Direct economic management is a fool's game, doomed from the start by the unpredictability of chaos systems and the decoupling of motivation. This should have been obvious, and if it wasn't, the Russians demonstrated it for us. If I sound like I can't make up my mind, it's because I'm trying to express the difference between a planned economy and a regulated economy.

Something else I'd like to see is the eradication of religion. Religion is by definition insane - you are asked to believe a bunch of absurdities in the absence of evidence on the basis that if you do then after you die you won't be dead. Which is just plain silly. Silliness on its own is merely annoying and sometimes entertaining, but when people start squabbling over the details of their collective silliness they steal resources from things that do matter. I don't really care if they want to torture each other but squandering resources I will not tolerate. Even if there were a watching maker of worlds, it is even ridiculous to suggest that it might be concerned with whether or how people kiss its metaphysical bum. I mean, really, if there is a god and we're made in its image then I rather suspect the reason it hasn't turned up for a while is that we're the embarassing relatives. We keep having hordes of illiterate ill-mannered children and beating each other up over how many pins can dance on the head of an angel. No, I didn't get that wrong - it's entirely hypothetical and the details do not matter.

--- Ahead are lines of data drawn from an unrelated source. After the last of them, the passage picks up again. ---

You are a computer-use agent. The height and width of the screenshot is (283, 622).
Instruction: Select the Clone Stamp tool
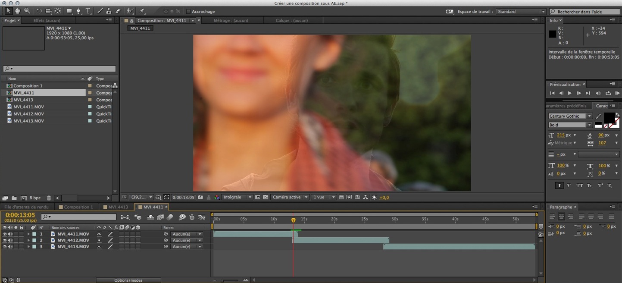[109, 11]
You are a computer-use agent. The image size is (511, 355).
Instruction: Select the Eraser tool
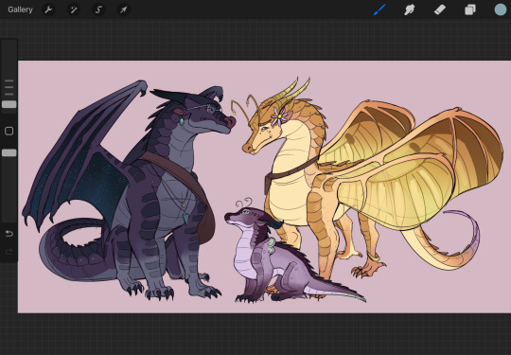point(440,9)
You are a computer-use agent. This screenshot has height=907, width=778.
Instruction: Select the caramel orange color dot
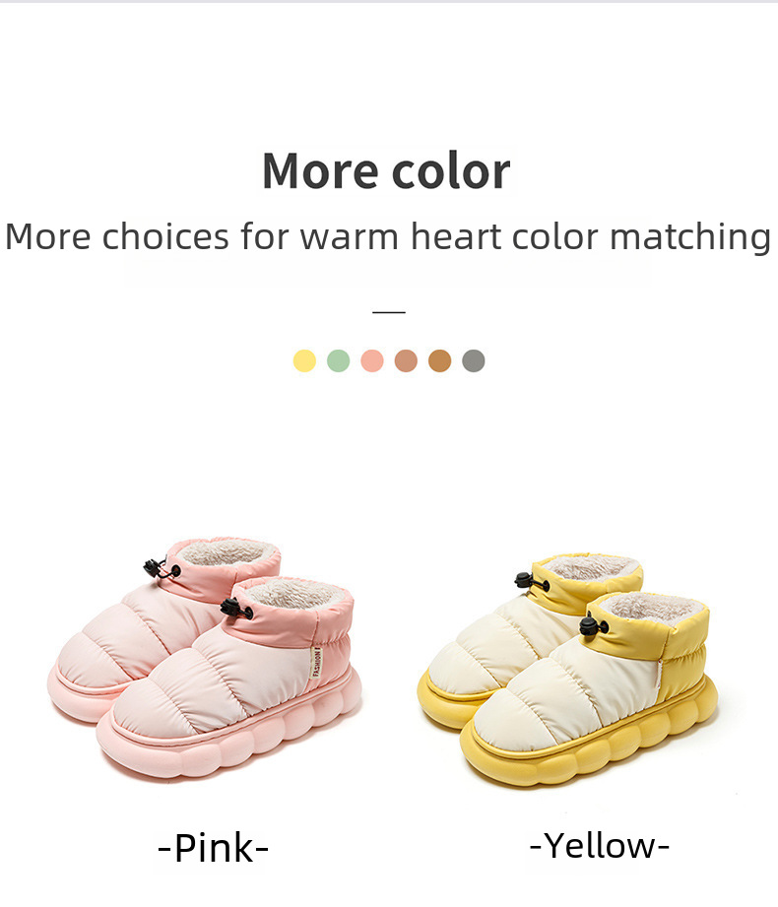point(439,361)
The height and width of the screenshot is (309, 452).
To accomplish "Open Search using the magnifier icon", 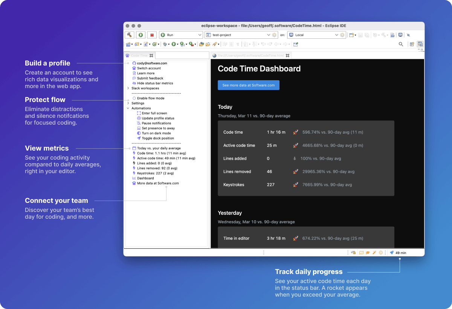I will click(x=400, y=44).
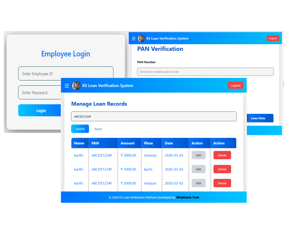Open hamburger menu in Manage Loan Records window
Viewport: 286px width, 231px height.
(67, 85)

The thing about resource exhaustion is that to avoid it you basically have to get rid of all your competitors before they consume the resources. Imagine you're in a life-raft with other people and limited supplies. Remarkably you know how long till landfall and you also know there isn't enough food and water. It is much smarter to get rid of your competitors immediately. You now have complex choices to make: do you ally with the strong to preserve them as resources or do you ally with the weak to dispatch the strong on the basis that it will be easier to get rid of the weak later? Ideally you would arrange for a credible accident to dispatch the weak so that you can retain the strong as resources without your being recognised as a threat.

Oil will run out in perhaps thirty years. But if the world's population dropped to perhaps ten million then even with per-capita consumption unabated the reserve would last 150+ years, which is plenty of time to redevelop technology and industry around renewable resources - especially since there's so much less of it to adapt.